Add the below MIME types to your web server ( for IIS ).


Mime type for plist -> application/xml

Mimet type for ipa -> application/octet-stream


4. The most obvious one : If the users can come to your desk, of course just use Xcode to install by making the device a developer device.

Hints on creating the HTML page:


a) Create the HTML page – this page will point to the plist file.


e.g.

<a href=”itms-services://?action=download-manifest&url=http://dl.dropbox.com/u/xxxxxxxxx/app_live.plist“>Download App</a>


This will create a quick and dirty page for users to install the app.

Screen Shot 2014-08-23 at 5.58.09 pm.png

Of course, you can make it better by adding icons etc.


b) The plist file will in turn point to the .ipa file. You’ll need to edit it manually from the one generated by Xcode.


<?xml version=”1.0″ encoding=”UTF-8″?>

<!DOCTYPE plist PUBLIC “-//Apple//DTD PLIST 1.0//EN” “http://www.apple.com/DTDs/PropertyList-1.0.dtd“>

<plist version=”1.0″>

<dict>

<key>items</key>

<array>

<dict>

  <key>assets</key>

  <array>

   <dict>

    <key>kind</key>

    <string>software-package</string>

    <key>url</key>

    <string>http://www.domain.com/app/Application.ipa</string>

   </dict>

  </array>

  <key>metadata</key>

  <dict>

   <key>bundle-identifier</key>

   <string>com.domain.ApplicationBundle</string>

   <key>bundle-version</key>

   <string>1.0.0</string>

   <key>kind</key>

   <string>software</string>

   <key>title</key>

   <string>Name Of Application</string>

  </dict>

</dict>

</array>

</dict>

</plist>

Problem 2: While testing we realised that sometimes the user’s app version was outdated and they’ll report issues or have inconsistencies due to a lower version.
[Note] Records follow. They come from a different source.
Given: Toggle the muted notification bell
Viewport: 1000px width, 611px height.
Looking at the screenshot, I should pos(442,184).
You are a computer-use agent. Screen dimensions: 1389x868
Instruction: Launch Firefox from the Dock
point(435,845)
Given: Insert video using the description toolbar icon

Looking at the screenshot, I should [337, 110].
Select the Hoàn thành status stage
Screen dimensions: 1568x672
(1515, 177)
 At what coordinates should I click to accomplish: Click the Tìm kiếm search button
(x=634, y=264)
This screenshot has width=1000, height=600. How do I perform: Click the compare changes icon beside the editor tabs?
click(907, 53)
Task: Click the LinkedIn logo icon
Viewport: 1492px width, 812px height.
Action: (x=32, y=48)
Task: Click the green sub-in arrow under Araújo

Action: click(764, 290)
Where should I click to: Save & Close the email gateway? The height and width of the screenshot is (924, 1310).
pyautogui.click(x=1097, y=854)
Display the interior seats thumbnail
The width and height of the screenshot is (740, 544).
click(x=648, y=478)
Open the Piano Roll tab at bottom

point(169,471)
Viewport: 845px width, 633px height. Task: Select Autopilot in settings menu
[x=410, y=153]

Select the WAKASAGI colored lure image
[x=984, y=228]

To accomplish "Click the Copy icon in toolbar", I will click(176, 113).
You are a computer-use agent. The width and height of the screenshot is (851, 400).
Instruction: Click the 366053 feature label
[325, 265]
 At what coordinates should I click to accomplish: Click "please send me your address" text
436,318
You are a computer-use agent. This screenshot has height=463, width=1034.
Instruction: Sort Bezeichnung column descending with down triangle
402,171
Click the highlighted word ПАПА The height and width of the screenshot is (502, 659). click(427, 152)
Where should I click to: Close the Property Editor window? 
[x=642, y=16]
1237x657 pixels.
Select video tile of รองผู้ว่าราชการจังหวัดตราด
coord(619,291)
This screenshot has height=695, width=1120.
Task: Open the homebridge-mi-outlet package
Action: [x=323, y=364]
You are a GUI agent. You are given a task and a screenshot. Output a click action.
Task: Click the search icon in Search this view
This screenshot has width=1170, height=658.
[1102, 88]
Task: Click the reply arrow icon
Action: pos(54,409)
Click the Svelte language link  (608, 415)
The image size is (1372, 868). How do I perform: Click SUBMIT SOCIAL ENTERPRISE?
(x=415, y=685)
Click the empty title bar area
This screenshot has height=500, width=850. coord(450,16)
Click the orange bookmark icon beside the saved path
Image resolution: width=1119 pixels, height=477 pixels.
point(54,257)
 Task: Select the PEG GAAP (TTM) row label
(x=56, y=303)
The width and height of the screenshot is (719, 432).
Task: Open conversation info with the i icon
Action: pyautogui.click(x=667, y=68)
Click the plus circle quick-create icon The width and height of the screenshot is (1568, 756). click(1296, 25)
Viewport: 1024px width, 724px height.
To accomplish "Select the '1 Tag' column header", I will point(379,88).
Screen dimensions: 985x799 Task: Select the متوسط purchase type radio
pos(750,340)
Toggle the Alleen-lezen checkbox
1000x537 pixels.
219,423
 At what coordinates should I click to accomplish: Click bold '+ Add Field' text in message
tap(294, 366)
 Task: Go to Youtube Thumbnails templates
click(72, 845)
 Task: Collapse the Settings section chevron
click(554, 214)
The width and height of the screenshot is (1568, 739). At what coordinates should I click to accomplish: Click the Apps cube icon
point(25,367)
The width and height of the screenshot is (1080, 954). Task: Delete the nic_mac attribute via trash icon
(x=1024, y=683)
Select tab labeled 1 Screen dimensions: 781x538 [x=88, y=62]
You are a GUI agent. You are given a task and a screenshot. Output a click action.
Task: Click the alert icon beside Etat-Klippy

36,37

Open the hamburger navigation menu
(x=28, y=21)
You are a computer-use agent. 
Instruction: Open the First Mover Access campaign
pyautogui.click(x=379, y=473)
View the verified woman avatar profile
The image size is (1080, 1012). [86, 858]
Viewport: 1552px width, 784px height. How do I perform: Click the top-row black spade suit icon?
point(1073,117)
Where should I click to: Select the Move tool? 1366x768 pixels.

This can cause a lot of confusion.


Solution :

– Store the supported version of the app on a text file in an external URL .

– Get the version of the app and compare the version from an external URL.

– If the version in the app is lower than the supported version , display a message asking the user to upgrade and quit.


The supported version may not be the current version of the app – for minor UI tweaks, we may not change the supported version but if there are changes to the underlying object structure, the supported version will need to be changed.



Sample Objective-C code:  We can put it in the Main View Controller.


Main view controller :


    [self checkifObsoleteAppVersion];

….


– (void) checkifObsoleteAppVersion{

//Get version from external site

    NSString *versionURLString = @”http://URL/version.txt;  //<<– Version information stored in a simple text file

    NSURL *versionURL = [NSURL URLWithString:[versionURLString stringByAddingPercentEscapesUsingEncoding:NSUTF8StringEncoding]];

    NSString *versionOnExternalSite = [[NSString stringWithContentsOfURL:versionURL encoding:NSUTF8StringEncoding error:nilsubstringToIndex:6];

//Get version from App

    NSString *versionFromApp = [self.syncManager.appVersion substringToIndex:6];

//Format the versions to numbers

    NSNumberFormatter *versionFromAppNo = [[[NSNumberFormatter alloc]init]autorelease];

    NSNumber *appNo = [ versionFromAppNo numberFromString:versionFromApp];

    NSNumberFormatter *versionFromAppNoExt = [[[NSNumberFormatter alloc]init]autorelease];

    NSNumber *appNoExt = [ versionFromAppNoExt numberFromString:versionOnExternalSite];

       

//App version shouldn’t be lower than the one maintained in version file

       

    if ([appNo floatValue] < [appNoExt floatValue] )

    {

// Show a message

        UIAlertView *appObsoleteView = [[[UIAlertView alloc]initWithTitle:@”App version obsolete” message:@”A new version of App has been released and this version is obsolete.Please upgrade App to the new version.” delegate:self cancelButtonTitle:@”Exit” otherButtonTitles:nil, nil]autorelease];

        appObsoleteView.tag = 666;

        [appObsoleteView show];

    }

}

@end

Problem 3: Just putting as a reference to consolidate the information in a single place. Users were required to be manually registered and there were issues caused sometimes due to wrong information being set up due to manual process.

Solution:

I created a solution using SUP’s Java APIs and shared the experience in an earlier blog.